EXERCISE DIRECTIONS
Please copy out the lines below starting at the one that contains "Find the location" and going through the very last line, word for word. Leave out the pictures.

LISTED ENTRIES
----------------

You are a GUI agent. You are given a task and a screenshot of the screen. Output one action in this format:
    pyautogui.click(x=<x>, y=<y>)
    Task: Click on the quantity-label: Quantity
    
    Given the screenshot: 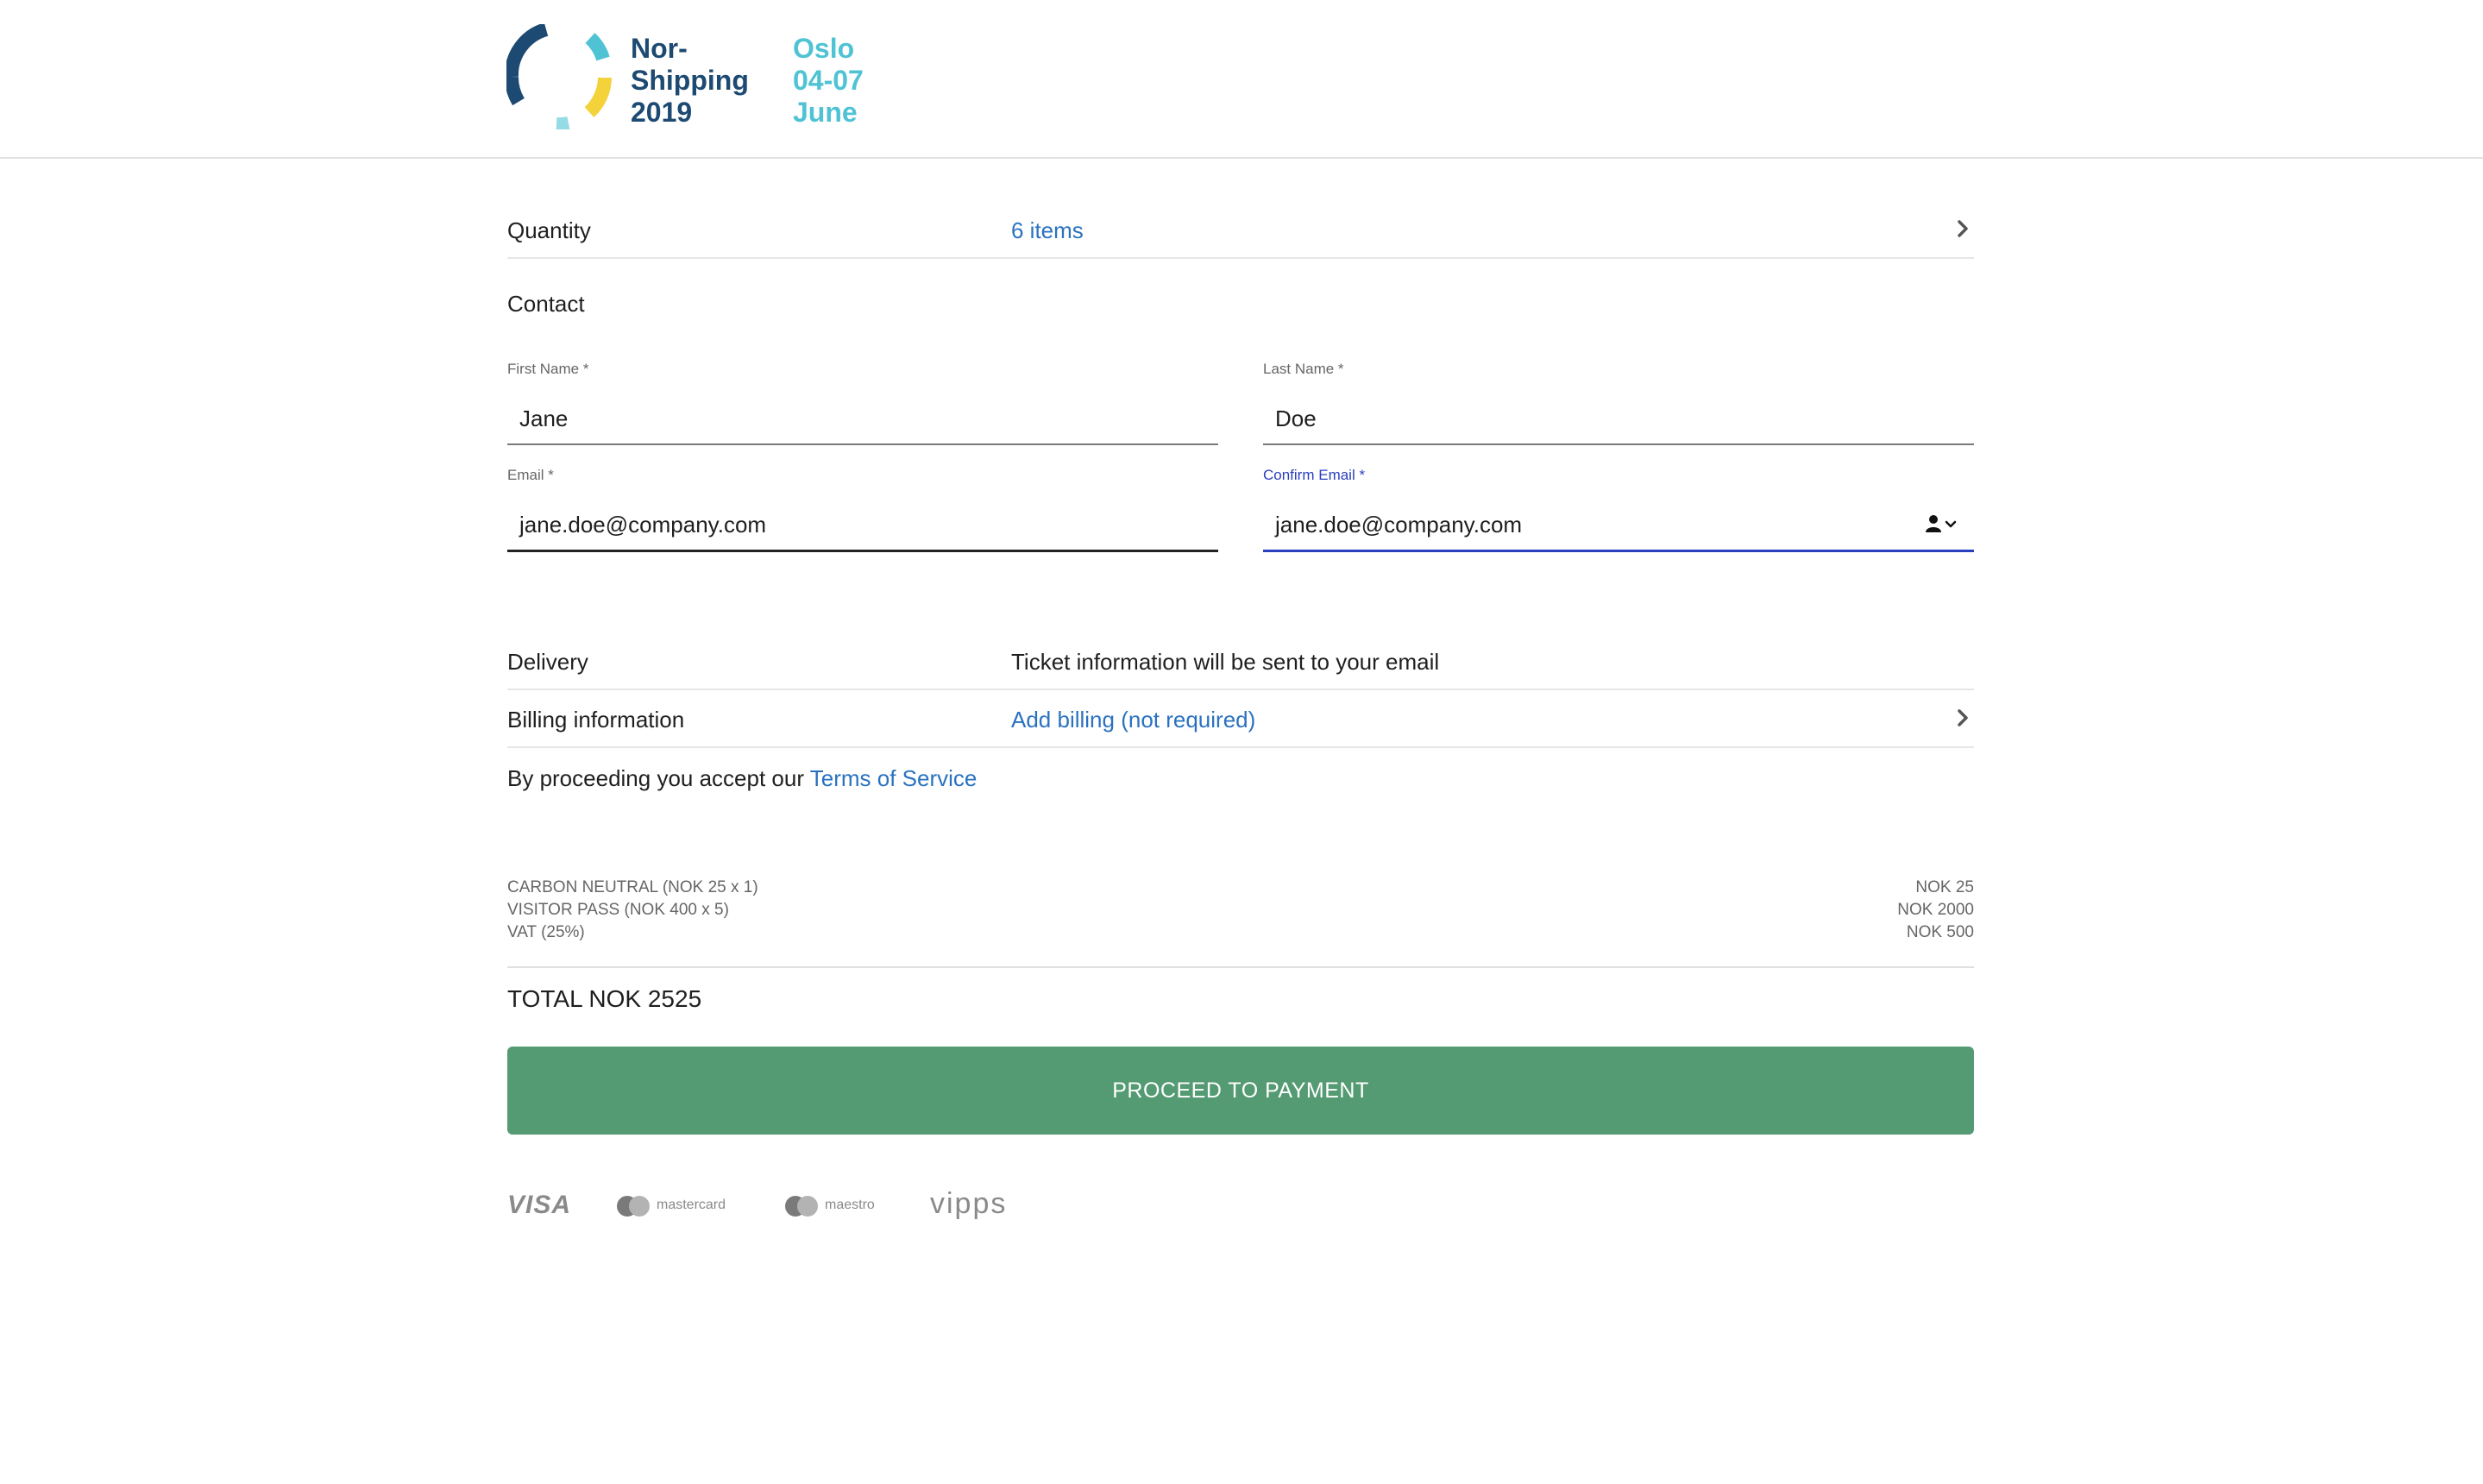 What is the action you would take?
    pyautogui.click(x=549, y=230)
    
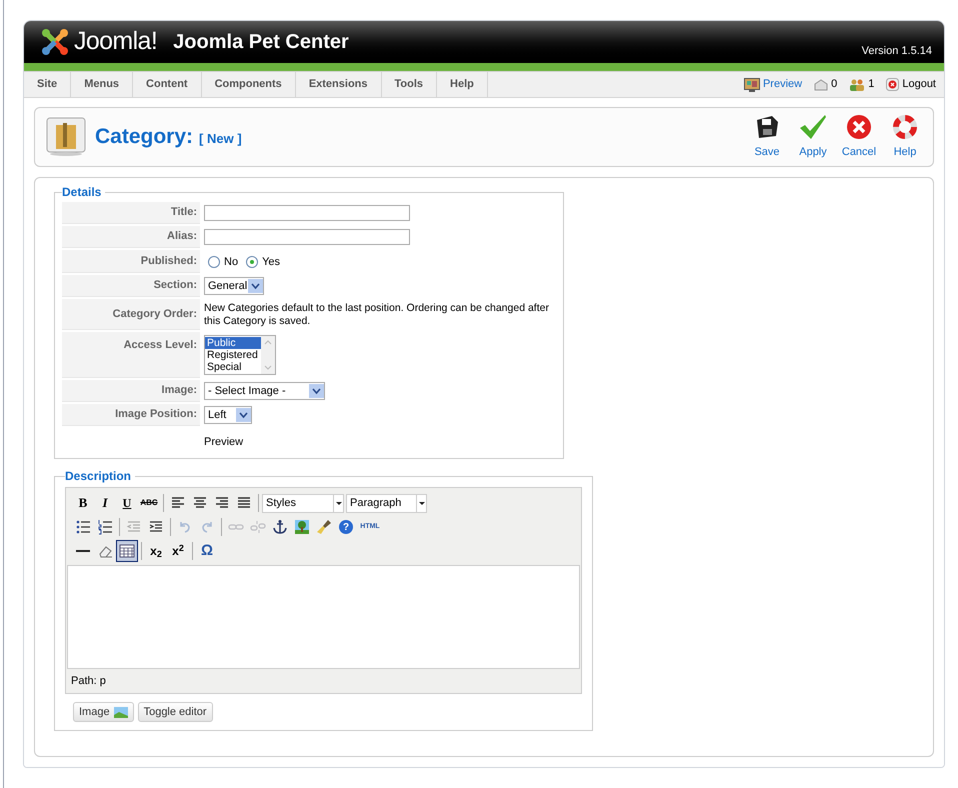 Image resolution: width=958 pixels, height=788 pixels. Describe the element at coordinates (180, 390) in the screenshot. I see `field-label: Image:` at that location.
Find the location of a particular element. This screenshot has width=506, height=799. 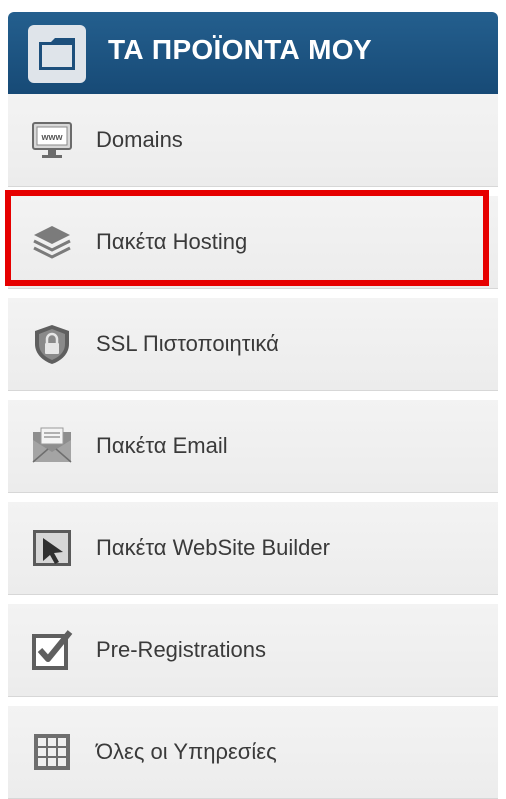

menu-item-website-builder: Πακέτα WebSite Builder is located at coordinates (253, 548).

----------------

RESPONSE
Find the location of a particular element. This screenshot has width=506, height=799. 

menu-item-website-builder: Πακέτα WebSite Builder is located at coordinates (253, 548).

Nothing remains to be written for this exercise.